ASSIGNED TASK
Each line in the entries below that holds the string "section" is to be listed.

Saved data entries
━━━━━━━━━━━━━━━━━━━━

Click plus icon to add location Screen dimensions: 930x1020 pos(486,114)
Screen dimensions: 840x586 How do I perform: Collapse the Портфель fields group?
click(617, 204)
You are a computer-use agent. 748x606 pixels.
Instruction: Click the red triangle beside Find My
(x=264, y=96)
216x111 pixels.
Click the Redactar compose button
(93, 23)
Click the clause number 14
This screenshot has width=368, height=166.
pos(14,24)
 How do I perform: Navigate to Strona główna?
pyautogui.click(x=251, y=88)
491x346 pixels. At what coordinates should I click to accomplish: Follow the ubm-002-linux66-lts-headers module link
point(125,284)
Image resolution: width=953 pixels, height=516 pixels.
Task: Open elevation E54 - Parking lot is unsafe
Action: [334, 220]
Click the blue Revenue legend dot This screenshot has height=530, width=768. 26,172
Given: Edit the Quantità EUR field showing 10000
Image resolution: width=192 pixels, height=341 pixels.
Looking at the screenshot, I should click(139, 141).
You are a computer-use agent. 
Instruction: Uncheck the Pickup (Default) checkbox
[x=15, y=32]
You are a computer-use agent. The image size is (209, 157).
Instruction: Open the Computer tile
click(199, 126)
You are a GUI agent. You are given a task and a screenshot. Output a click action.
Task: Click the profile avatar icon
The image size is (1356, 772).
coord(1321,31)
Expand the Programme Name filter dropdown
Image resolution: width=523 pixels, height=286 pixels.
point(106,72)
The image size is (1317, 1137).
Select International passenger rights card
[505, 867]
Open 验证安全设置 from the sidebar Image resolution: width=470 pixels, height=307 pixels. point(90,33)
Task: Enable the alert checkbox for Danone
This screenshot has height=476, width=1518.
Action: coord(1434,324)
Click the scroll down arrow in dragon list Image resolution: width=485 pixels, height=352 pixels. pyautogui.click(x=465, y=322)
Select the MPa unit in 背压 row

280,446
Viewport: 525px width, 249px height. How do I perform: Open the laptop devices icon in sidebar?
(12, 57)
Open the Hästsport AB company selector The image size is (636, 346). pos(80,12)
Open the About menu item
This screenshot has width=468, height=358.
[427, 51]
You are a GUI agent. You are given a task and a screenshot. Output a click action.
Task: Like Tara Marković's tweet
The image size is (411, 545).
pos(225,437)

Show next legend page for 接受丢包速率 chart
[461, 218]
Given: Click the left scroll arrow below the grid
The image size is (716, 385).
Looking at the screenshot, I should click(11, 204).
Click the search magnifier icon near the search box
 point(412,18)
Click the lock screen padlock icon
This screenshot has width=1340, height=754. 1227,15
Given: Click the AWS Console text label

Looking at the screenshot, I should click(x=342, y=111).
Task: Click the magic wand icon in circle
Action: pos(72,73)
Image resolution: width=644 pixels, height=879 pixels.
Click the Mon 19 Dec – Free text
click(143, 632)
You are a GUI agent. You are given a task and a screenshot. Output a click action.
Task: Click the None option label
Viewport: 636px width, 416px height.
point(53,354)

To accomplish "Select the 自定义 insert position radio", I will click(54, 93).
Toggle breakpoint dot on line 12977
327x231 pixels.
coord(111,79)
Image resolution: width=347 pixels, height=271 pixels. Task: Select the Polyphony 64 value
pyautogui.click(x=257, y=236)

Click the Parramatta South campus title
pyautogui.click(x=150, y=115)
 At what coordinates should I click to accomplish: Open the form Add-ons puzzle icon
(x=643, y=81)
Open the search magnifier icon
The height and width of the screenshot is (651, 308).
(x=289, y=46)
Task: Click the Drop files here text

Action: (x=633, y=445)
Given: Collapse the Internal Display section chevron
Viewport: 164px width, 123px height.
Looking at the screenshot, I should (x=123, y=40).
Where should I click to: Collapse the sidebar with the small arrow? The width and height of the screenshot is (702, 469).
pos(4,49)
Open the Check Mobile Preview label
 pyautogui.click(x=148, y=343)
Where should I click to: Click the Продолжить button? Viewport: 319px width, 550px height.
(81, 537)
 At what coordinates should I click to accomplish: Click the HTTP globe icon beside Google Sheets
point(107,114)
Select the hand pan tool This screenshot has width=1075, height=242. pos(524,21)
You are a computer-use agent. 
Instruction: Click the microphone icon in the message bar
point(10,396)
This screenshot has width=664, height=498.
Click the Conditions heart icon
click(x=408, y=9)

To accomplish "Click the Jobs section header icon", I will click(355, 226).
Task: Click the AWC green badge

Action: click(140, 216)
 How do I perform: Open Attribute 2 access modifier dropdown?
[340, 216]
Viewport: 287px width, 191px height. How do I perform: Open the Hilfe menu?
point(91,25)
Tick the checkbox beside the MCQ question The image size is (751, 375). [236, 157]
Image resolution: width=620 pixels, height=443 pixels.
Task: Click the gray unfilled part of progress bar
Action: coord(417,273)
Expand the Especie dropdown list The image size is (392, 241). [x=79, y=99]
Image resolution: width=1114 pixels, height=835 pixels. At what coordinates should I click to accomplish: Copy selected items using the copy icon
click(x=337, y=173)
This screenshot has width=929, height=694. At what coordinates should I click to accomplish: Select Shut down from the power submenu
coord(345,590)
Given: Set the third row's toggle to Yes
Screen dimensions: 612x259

━━━━━━━━━━━━━━━━━━━━

EXERCISE SOLUTION
Given: Collapse the Internal Display section chevron
To accomplish "Click the Jobs section header icon", I will click(355, 226).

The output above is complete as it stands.